::: SEITENAUSZUG :::

Ferndorf. Pfarrer Volker Bäumer füllt ökumenisches Modellprojekt mit Leben. Die Devise heißt: „Menschen gewinnen - Lebensräume gestalten ". Dabei werden auch kirchliche Orte außerhalb der Kirchengebäude einbezogen.
nja. Volker Bäumer beschreitet Neuland. Der Pfarrer der ev. Kirchengemeinde Ferndorf und dort zuständig für den Bezirk Kredenbach wird seinen Wirkungskreis deutlich erweitern: So wurde er von den Kreissynodalvorständen der Kirchenkreise Siegen und Wittgenstein berufen, die Leitung des landeskirchlichen „Ökumenischen Modellprojekts" im Raum Siegen-Wittgenstein zu übernehmen. Inhaltlich geht es dabei um die Aspekte „Menschen gewinnen - Lebensräume gestalten: In der Welt zu Gast bei Freunden".
Das klingt sehr theoretisch, soll aber schon bald praktisch umgesetzt und für die Menschen spür- und erlebbar werden. Im Gespräch mit der Siegener Zeitung erläuterte Volker Bäumer, womit er seit 1. September und voraussichtlich bis zum Jahr 2014 die Hälfte seiner Arbeitszeit füllen wird. Zwei Schwerpunkte werden dabei gesetzt: So wird die Gestaltung von Lebensräumen vornehmlich in Wittgenstein vonstatten gehen: In der ländlichen, waldreichen Region soll der Kredenbacher mit Kooperationspartnern eigene kirchliche Angebote in der Natur verankern. „Es gibt viele kirchliche Orte außerhalb der Kirchengebäude", meint Bäumer und denkt dabei z. B. an die Etablierung von Pilgerwegen, aber auch von Waldkapellen - letzteres z. B. im Bereich Hohenroth. Ob und wenn j a wo dies möglich ist - das möchte er noch im Laufe des Jahres klären.
Nicht selten fragten Paare z. B. nach der Möglichkeit, in der Natur, im Wald getraut zu werden. Dies ist - bislang - nicht möglich. Der Wald hat sich als Ort der Naherholung etabliert; nun könnte er als „christlich-spiritueller Raum der Erholung für Körper und Seele neu entdeckt" werden. Zum Beispiel durch neue gottesdienstliche Formen, um den Lebensraum Wald als Teil der Schöpfung Gottes in den Blick zu bekommen. Ein Traum von Pfarrer Bäumer: Jugendliche aus der heimischen Region, aus den USA und aus Afrika am Rothaarsteig zusammenführen: Unterhalten die beiden Kirchenkreise doch schließlich Partnerschaften nach Tansania und zur UCC, zur United Church of Christ. Der Begriff „Ökumene" sei sehr weit gefasst; gedacht werde dabei nicht nur an ein Miteinander mit der kath. Kirche, sondern auch an die „innerprotestantische Ökumene".

::: BEREITGESTELLTE DATEN :::

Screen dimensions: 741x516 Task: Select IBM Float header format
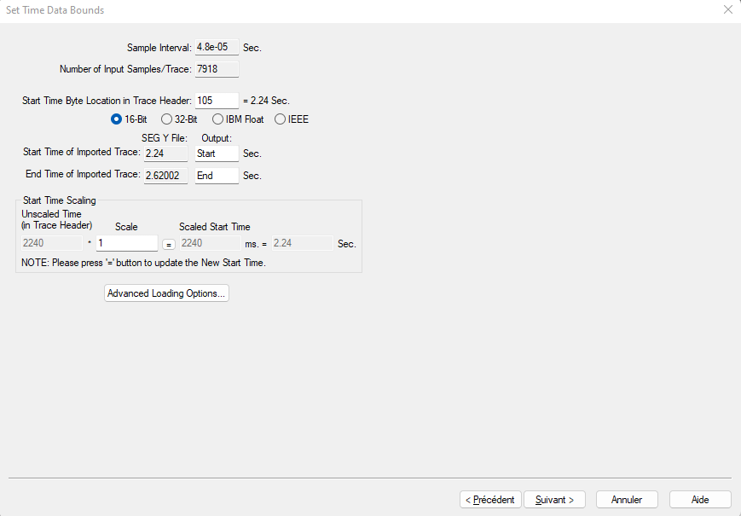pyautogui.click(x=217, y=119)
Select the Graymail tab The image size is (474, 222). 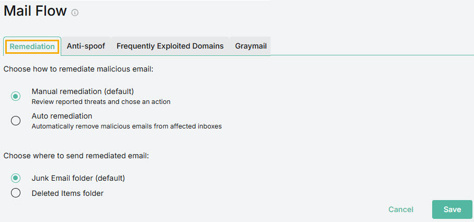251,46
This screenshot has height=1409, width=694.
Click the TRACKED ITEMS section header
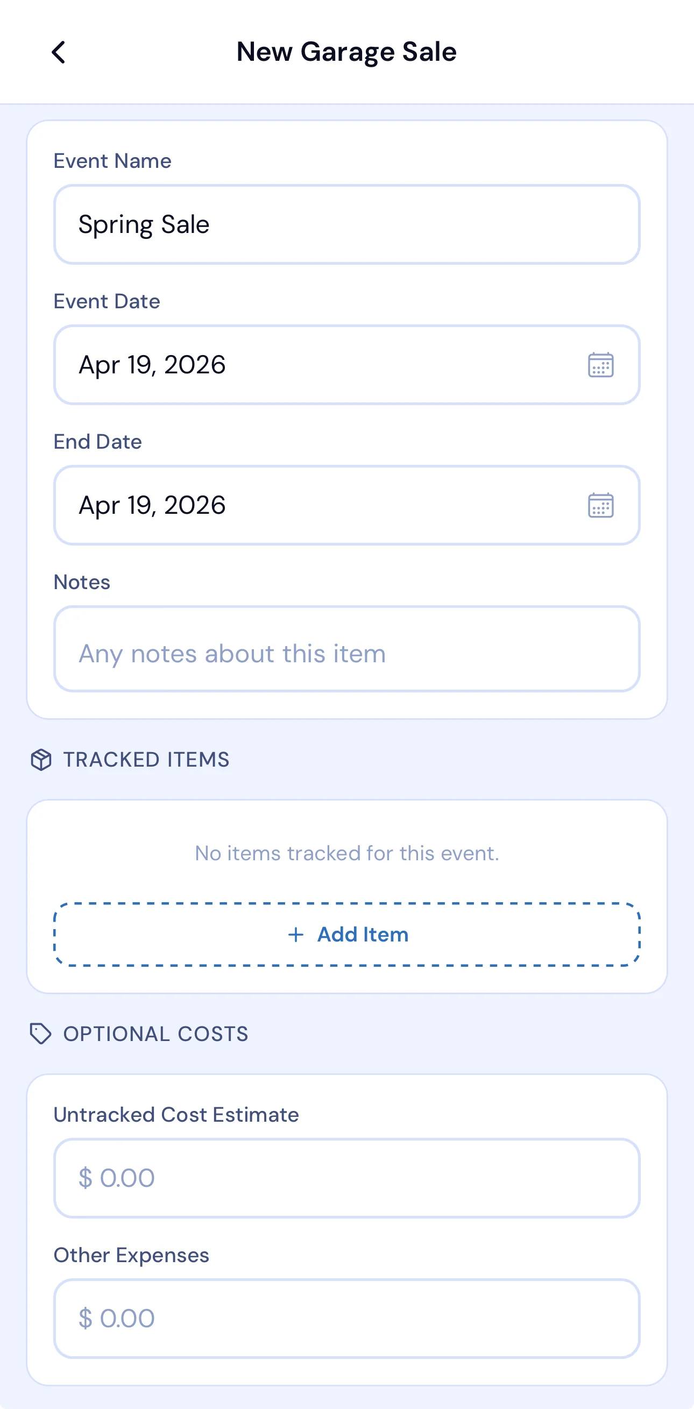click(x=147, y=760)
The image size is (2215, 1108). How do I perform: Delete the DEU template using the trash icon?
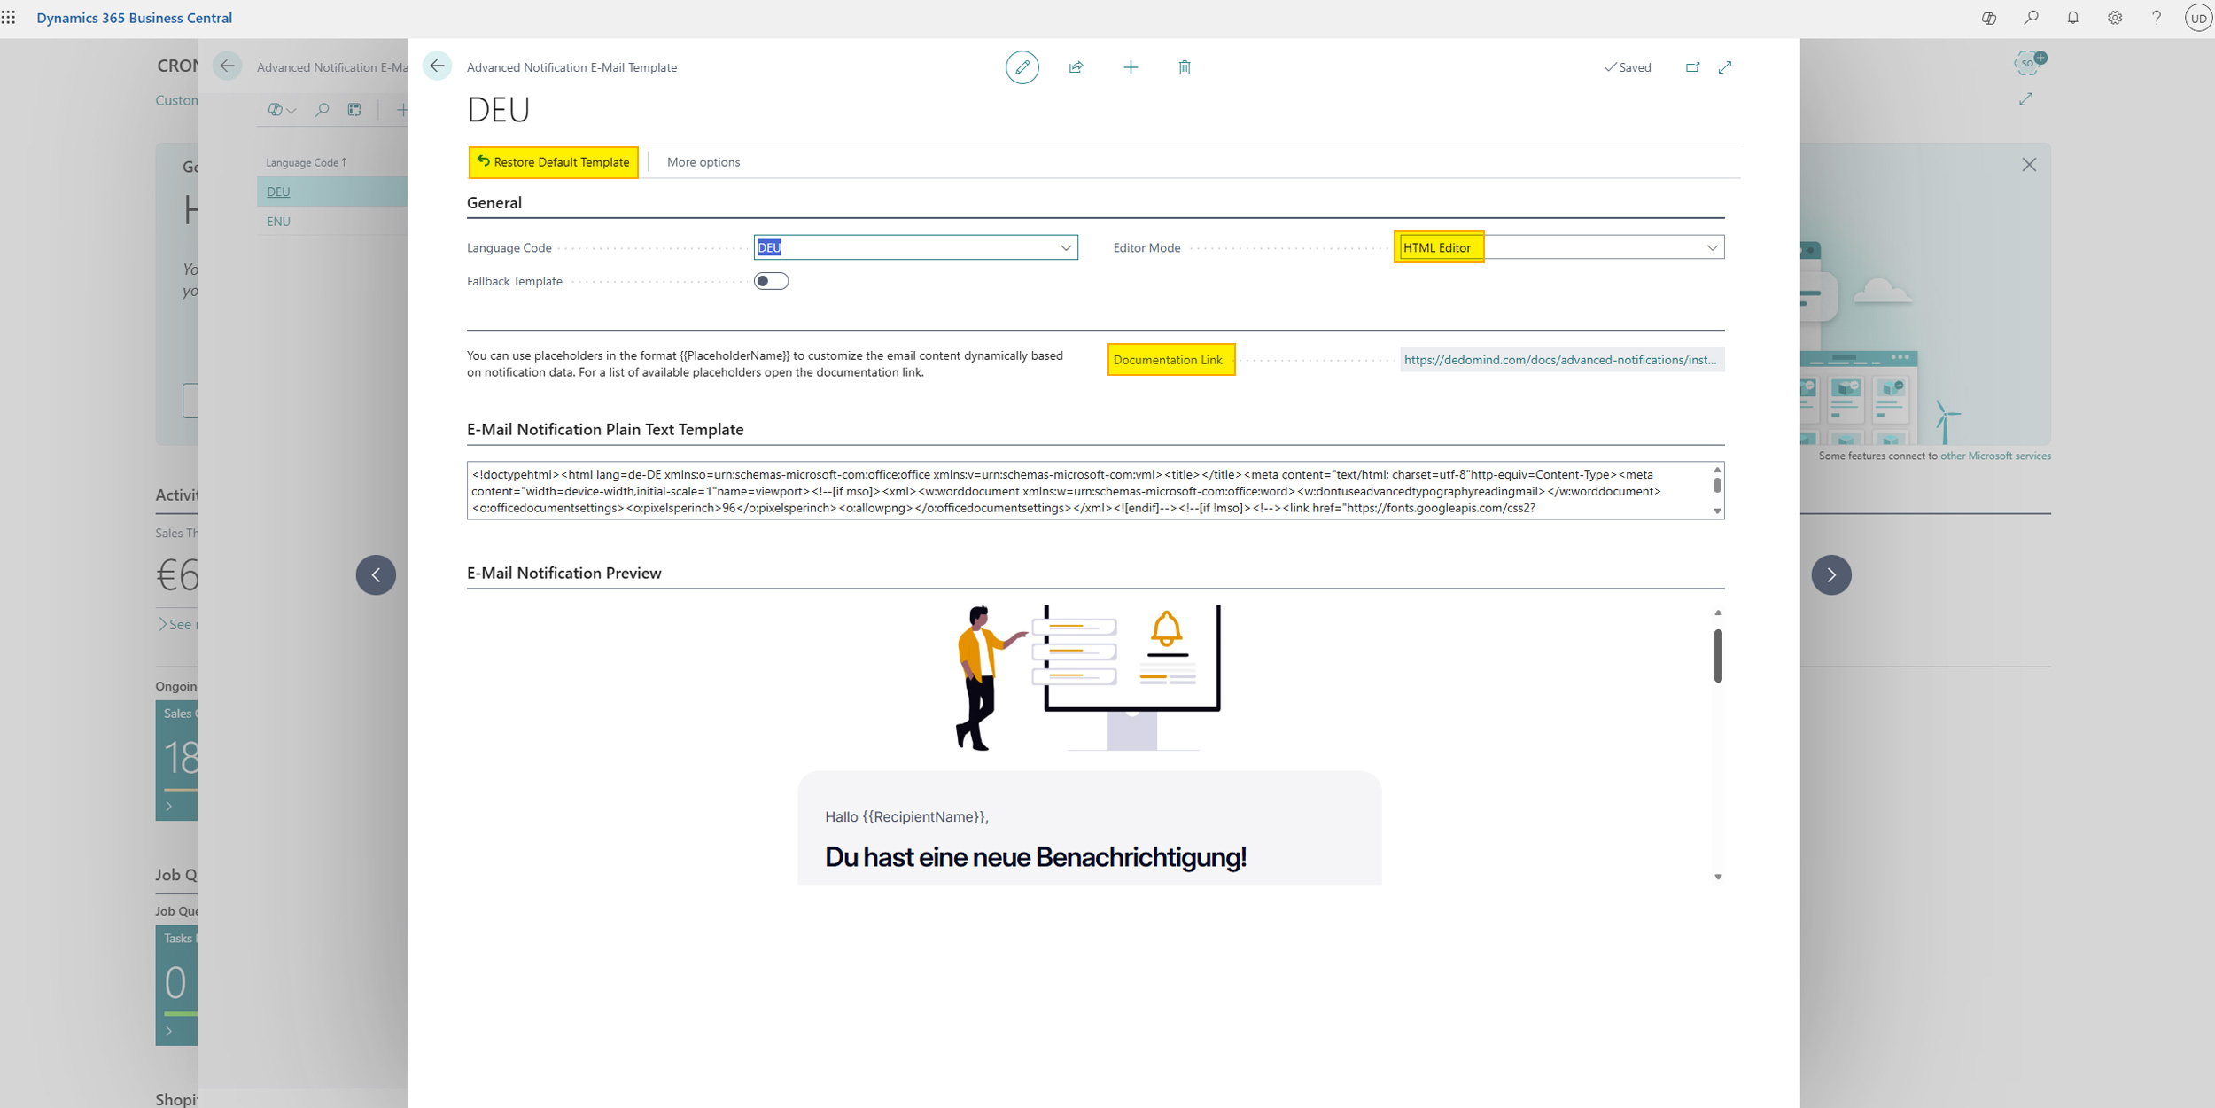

:::

SCHRIFTLICHE AUFGABE 1: Bis zu welchem Jahr wird Volker Bäumer laut dem Artikel über das ökumenische Modellprojekt voraussichtlich die Hälfte seiner Arbeitszeit damit füllen?
SCHRIFTLICHE AUFGABE 2: Setze den Artikel über Pfarrer Bäumers ökumenisches Modellprojekt bitte im Anschluss an seinen letzten Satz fort.

ERWARTETE AUSGABE 1: Voraussichtlich bis zum Jahr 2014.

ERWARTETE AUSGABE 2:
Schwerpunkt zwei, verankert im Siegerland, erfordert u. a. gute Kontakte in die heimische Wirtschaft - lautet die Überschrift doch hierbei: „Menschen gewinnen: Gestaltung unternehmerischer Verantwortung bei uns und anderswo." Wie kann „Kirche" sich hierbei einbringen, und: Ist ein Mitwirken überhaupt erwünscht? Volker Bäumer plant „Gespräche auf Augenhöhe" mit den Verantwortlichen „heimischer global tätiger Betriebe", von einem Geben und Nehmen. Nicht zuletzt aufgrund seines Engagements im Förderverein des ev. Krankenhauses Kredenbach unterhält der Kredenbacher gute freundschaftliche Kontakte zur SMS.
Geplant sind Gesprächskreise zwischen kirchlichen Vertretern und Unternehmerinnen und Unternehmern - öffentlich, aber auch hinter verschlossenen Türen. So weiß Pfarrer Bäumer z. B. von familiären Problemen, die sich durch monatelange Montagezeiten von Arbeitnehmern ergeben. In der Ehe- und Familienberatung des Kirchenkreises komme dies nicht selten zur Sprache. Zum einen gelte es, die Daheimgebliebenen zu unterstützen, zum anderen die Mitarbeiter z. B. in Übersee auch in der Fremde nicht allein zu lassen. Die Kirche, so Pfarrer Bäumer, könne „Kompetenz und Kontakte" anbieten, um Angebote und Hilfen für „Monteure/ Fremde auf Zeit" zu entwickeln. Gleiches gelte aber auch für ausländische Arbeitnehmer, die lange Zeit im Siegerland weilten - und meist unter sich blieben. Diese Gedanken seien zwar einerseits vom Geist der Nächstenliebe geprägt, so Bäumer, „aber nicht nur": Zufriedene und motivierte Mitarbeiter seien schließlich auch ein wirtschaftlicher Faktor.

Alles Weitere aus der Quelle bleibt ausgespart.